2024 Abstracts

Investigating Hydrologic Connectivity as a Driver of Wetland Biogeochemical Response to Flood Disturbances


Corianne Tatariw1* (tatariw@rowan.edu), Ashleigh Kirker2, Lidia Molina Serpas2, Jasmine Morejon2, Elaine Rice2, Xingyuan Chen3, Behzad Mortazavi4, James Stegen3, C. Nathan Jones2


1Rowan University, Glassboro, NJ; 2University of Alabama, Tuscaloosa, AL; 3Pacific Northwest National Laboratory, Richland, WA; 4Syracuse University, Syracuse, NY



Wetlands serve as biogeochemical control points, regulating nitrogen (N) removal from local to watershed scales. Flood disturbances influence wetland biogeochemical activity by delivering dissolved organic matter (DOM) and nutrients to wetland soils. This delivery is regulated by the mode of hydrologic connectivity (i.e., hillslope-connected vs. floodplain-connected flowpaths) to the stream. However, researchers lack an understanding of how differences in flood-driven water and material delivery affect post-flood biogeochemical processing within wetlands. The objective of this study is to determine how hydrologic connectivity mediates wetland biogeochemical response to floods at a forested, headwater coastal-plain system. Researchers designed the project to adhere to Integrated, Coordinated, Open, and Networked (ICON) science principles.
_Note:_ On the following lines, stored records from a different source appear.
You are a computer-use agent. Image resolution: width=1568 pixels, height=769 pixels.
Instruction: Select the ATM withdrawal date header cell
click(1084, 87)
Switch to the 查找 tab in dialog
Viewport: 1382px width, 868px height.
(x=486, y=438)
Wetland water-level measurements show increasing inundation durations from hillslope-to-floodplain wetlands. Researchers have installed additional piezometers to empirically measure the surface water and groundwater water levels of the wetlands and the surrounding upland, which can be used to examine the solute dynamics from a hydraulic gradient. Potential denitrification and dissimilatory nitrate reduction to ammonium (DNRA) rates in wetland soils varied between individual wetlands but were overall higher during the wet season. The team will use inundation duration and frequency of saturation events to further elucidate drivers of potential nitrate reduction pathways.

Researchers used the Advanced Terrestrial Simulator (ATS) to model subsurface, surface, and canopy water in a comparable small, forested wetland, and found that hydrogeomorphology drives reach-scale patterns of water availability and drying. The next goal is to use PFLOTRAN to model biogeochemical cycling in an individual wetland. To provide empirical measurements of watershed carbon and nitrogen export, a water quality sensor probe will be deployed at the watershed outflow. Overall, initial findings indicate that seasonal (i.e., wet vs. dry) drivers play an important role in regulating wetland and watershed nutrient processing across the gradient of hydrologic connectivity.